# [PROBLEM DESCRIPTION]
Below are records to be repeated in full. Give them exactly.

# [PROVIDED DATA]
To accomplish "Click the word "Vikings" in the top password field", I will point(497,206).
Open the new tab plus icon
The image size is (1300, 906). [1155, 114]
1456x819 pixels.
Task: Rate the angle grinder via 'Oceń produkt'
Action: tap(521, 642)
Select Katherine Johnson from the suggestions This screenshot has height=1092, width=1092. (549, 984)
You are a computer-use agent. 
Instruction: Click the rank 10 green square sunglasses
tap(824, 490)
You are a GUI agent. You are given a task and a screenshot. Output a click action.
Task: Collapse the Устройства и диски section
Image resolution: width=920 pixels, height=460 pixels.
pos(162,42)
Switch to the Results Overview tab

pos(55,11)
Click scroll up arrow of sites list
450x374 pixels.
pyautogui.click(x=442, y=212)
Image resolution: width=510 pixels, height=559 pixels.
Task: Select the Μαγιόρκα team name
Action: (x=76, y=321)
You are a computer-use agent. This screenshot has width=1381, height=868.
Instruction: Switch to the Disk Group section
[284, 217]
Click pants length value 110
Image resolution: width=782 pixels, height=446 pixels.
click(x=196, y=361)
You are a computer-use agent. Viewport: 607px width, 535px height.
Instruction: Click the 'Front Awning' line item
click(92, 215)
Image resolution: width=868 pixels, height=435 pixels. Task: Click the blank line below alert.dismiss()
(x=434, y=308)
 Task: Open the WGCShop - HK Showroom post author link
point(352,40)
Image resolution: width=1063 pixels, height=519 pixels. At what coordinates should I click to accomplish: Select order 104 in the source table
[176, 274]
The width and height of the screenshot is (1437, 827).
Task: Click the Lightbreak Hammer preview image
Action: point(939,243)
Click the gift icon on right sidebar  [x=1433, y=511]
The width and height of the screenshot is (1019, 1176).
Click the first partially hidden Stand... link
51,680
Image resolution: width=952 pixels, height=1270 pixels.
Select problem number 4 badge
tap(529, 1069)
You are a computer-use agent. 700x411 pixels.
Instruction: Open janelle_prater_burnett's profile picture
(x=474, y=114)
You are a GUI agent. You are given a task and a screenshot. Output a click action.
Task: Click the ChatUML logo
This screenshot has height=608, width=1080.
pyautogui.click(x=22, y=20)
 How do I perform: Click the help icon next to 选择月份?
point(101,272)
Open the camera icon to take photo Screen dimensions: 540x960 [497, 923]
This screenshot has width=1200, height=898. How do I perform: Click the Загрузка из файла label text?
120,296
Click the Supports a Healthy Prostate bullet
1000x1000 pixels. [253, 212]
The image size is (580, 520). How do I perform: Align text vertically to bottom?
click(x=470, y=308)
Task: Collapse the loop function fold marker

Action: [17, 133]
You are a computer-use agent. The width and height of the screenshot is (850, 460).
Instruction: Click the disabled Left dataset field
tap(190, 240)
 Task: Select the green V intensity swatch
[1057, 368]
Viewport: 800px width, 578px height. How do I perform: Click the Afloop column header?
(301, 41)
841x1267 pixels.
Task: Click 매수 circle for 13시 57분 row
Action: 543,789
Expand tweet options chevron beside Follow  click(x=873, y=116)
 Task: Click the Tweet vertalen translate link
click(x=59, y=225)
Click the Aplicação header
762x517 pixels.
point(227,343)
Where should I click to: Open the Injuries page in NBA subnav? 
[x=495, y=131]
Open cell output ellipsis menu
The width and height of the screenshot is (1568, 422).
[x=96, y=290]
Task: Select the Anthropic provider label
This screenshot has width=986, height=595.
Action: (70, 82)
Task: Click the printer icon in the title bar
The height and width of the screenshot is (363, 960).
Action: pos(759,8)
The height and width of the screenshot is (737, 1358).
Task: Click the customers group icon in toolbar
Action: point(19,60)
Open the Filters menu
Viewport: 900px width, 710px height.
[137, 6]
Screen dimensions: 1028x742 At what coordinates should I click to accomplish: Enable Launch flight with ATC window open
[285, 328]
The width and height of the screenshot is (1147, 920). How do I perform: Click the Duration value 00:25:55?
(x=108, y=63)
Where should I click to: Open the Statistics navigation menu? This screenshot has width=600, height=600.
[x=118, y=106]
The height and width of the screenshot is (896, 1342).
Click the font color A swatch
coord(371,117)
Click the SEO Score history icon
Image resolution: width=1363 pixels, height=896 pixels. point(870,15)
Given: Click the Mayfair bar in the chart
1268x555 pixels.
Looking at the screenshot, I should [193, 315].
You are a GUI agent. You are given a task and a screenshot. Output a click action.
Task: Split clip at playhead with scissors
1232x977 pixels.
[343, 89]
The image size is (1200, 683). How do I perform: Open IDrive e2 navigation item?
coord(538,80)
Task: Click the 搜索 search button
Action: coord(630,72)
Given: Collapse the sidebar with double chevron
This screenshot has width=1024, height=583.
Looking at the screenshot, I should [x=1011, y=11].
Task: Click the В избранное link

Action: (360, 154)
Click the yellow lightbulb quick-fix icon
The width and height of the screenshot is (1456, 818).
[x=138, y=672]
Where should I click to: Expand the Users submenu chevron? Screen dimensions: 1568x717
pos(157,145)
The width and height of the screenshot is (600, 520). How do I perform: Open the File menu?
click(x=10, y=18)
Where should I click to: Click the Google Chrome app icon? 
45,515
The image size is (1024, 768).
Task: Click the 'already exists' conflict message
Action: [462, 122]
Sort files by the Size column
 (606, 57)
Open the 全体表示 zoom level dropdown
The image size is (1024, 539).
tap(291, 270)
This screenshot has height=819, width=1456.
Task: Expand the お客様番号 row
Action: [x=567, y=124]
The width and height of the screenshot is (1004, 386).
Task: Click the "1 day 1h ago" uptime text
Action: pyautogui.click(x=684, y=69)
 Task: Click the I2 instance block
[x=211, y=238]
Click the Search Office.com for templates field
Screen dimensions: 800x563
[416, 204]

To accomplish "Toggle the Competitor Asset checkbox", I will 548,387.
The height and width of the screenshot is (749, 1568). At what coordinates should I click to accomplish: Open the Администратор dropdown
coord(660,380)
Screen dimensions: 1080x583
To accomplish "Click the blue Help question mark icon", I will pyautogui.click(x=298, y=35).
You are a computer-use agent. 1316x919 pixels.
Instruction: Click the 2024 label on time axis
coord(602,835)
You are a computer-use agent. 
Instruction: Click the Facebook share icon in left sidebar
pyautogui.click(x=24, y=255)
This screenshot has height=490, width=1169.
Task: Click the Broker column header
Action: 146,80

# [TASK RESPONSE]
To accomplish "Click the word "Vikings" in the top password field", I will point(497,206).
Open the new tab plus icon
The image size is (1300, 906). [1155, 114]
1456x819 pixels.
Task: Rate the angle grinder via 'Oceń produkt'
Action: tap(521, 642)
Select Katherine Johnson from the suggestions This screenshot has height=1092, width=1092. (549, 984)
You are a computer-use agent. 
Instruction: Click the rank 10 green square sunglasses
tap(824, 490)
You are a GUI agent. You are given a task and a screenshot. Output a click action.
Task: Collapse the Устройства и диски section
Image resolution: width=920 pixels, height=460 pixels.
pos(162,42)
Switch to the Results Overview tab

pos(55,11)
Click scroll up arrow of sites list
450x374 pixels.
pyautogui.click(x=442, y=212)
Image resolution: width=510 pixels, height=559 pixels.
Task: Select the Μαγιόρκα team name
Action: (x=76, y=321)
You are a computer-use agent. This screenshot has width=1381, height=868.
Instruction: Switch to the Disk Group section
[284, 217]
Click pants length value 110
Image resolution: width=782 pixels, height=446 pixels.
click(x=196, y=361)
You are a computer-use agent. Viewport: 607px width, 535px height.
Instruction: Click the 'Front Awning' line item
click(92, 215)
Image resolution: width=868 pixels, height=435 pixels. Task: Click the blank line below alert.dismiss()
(x=434, y=308)
 Task: Open the WGCShop - HK Showroom post author link
point(352,40)
Image resolution: width=1063 pixels, height=519 pixels. At what coordinates should I click to accomplish: Select order 104 in the source table
[176, 274]
The width and height of the screenshot is (1437, 827).
Task: Click the Lightbreak Hammer preview image
Action: point(939,243)
Click the gift icon on right sidebar  [x=1433, y=511]
The width and height of the screenshot is (1019, 1176).
Click the first partially hidden Stand... link
51,680
Image resolution: width=952 pixels, height=1270 pixels.
Select problem number 4 badge
tap(529, 1069)
You are a computer-use agent. 700x411 pixels.
Instruction: Open janelle_prater_burnett's profile picture
(x=474, y=114)
You are a GUI agent. You are given a task and a screenshot. Output a click action.
Task: Click the ChatUML logo
This screenshot has height=608, width=1080.
pyautogui.click(x=22, y=20)
 How do I perform: Click the help icon next to 选择月份?
point(101,272)
Open the camera icon to take photo Screen dimensions: 540x960 [497, 923]
This screenshot has width=1200, height=898. How do I perform: Click the Загрузка из файла label text?
120,296
Click the Supports a Healthy Prostate bullet
1000x1000 pixels. [253, 212]
The image size is (580, 520). How do I perform: Align text vertically to bottom?
click(x=470, y=308)
Task: Collapse the loop function fold marker

Action: [17, 133]
You are a computer-use agent. The width and height of the screenshot is (850, 460).
Instruction: Click the disabled Left dataset field
tap(190, 240)
 Task: Select the green V intensity swatch
[1057, 368]
Viewport: 800px width, 578px height. How do I perform: Click the Afloop column header?
(301, 41)
841x1267 pixels.
Task: Click 매수 circle for 13시 57분 row
Action: 543,789
Expand tweet options chevron beside Follow  click(x=873, y=116)
 Task: Click the Tweet vertalen translate link
click(x=59, y=225)
Click the Aplicação header
762x517 pixels.
point(227,343)
Where should I click to: Open the Injuries page in NBA subnav? 
[x=495, y=131]
Open cell output ellipsis menu
The width and height of the screenshot is (1568, 422).
[x=96, y=290]
Task: Select the Anthropic provider label
This screenshot has width=986, height=595.
Action: (70, 82)
Task: Click the printer icon in the title bar
The height and width of the screenshot is (363, 960).
Action: pos(759,8)
The height and width of the screenshot is (737, 1358).
Task: Click the customers group icon in toolbar
Action: point(19,60)
Open the Filters menu
Viewport: 900px width, 710px height.
[137, 6]
Screen dimensions: 1028x742 At what coordinates should I click to accomplish: Enable Launch flight with ATC window open
[285, 328]
The width and height of the screenshot is (1147, 920). How do I perform: Click the Duration value 00:25:55?
(x=108, y=63)
Where should I click to: Open the Statistics navigation menu? This screenshot has width=600, height=600.
[x=118, y=106]
The height and width of the screenshot is (896, 1342).
Click the font color A swatch
coord(371,117)
Click the SEO Score history icon
Image resolution: width=1363 pixels, height=896 pixels. point(870,15)
Given: Click the Mayfair bar in the chart
1268x555 pixels.
Looking at the screenshot, I should [193, 315].
You are a GUI agent. You are given a task and a screenshot. Output a click action.
Task: Split clip at playhead with scissors
1232x977 pixels.
[343, 89]
The image size is (1200, 683). How do I perform: Open IDrive e2 navigation item?
coord(538,80)
Task: Click the 搜索 search button
Action: coord(630,72)
Given: Collapse the sidebar with double chevron
This screenshot has width=1024, height=583.
Looking at the screenshot, I should [x=1011, y=11].
Task: Click the В избранное link

Action: (360, 154)
Click the yellow lightbulb quick-fix icon
The width and height of the screenshot is (1456, 818).
[x=138, y=672]
Where should I click to: Expand the Users submenu chevron? Screen dimensions: 1568x717
pos(157,145)
The width and height of the screenshot is (600, 520). How do I perform: Open the File menu?
click(x=10, y=18)
Where should I click to: Click the Google Chrome app icon? 
45,515
The image size is (1024, 768).
Task: Click the 'already exists' conflict message
Action: [462, 122]
Sort files by the Size column
 (606, 57)
Open the 全体表示 zoom level dropdown
The image size is (1024, 539).
tap(291, 270)
This screenshot has height=819, width=1456.
Task: Expand the お客様番号 row
Action: [x=567, y=124]
The width and height of the screenshot is (1004, 386).
Task: Click the "1 day 1h ago" uptime text
Action: pyautogui.click(x=684, y=69)
 Task: Click the I2 instance block
[x=211, y=238]
Click the Search Office.com for templates field
Screen dimensions: 800x563
[416, 204]

To accomplish "Toggle the Competitor Asset checkbox", I will 548,387.
The height and width of the screenshot is (749, 1568). At what coordinates should I click to accomplish: Open the Администратор dropdown
coord(660,380)
Screen dimensions: 1080x583
To accomplish "Click the blue Help question mark icon", I will pyautogui.click(x=298, y=35).
You are a computer-use agent. 1316x919 pixels.
Instruction: Click the 2024 label on time axis
coord(602,835)
You are a computer-use agent. 
Instruction: Click the Facebook share icon in left sidebar
pyautogui.click(x=24, y=255)
This screenshot has height=490, width=1169.
Task: Click the Broker column header
Action: 146,80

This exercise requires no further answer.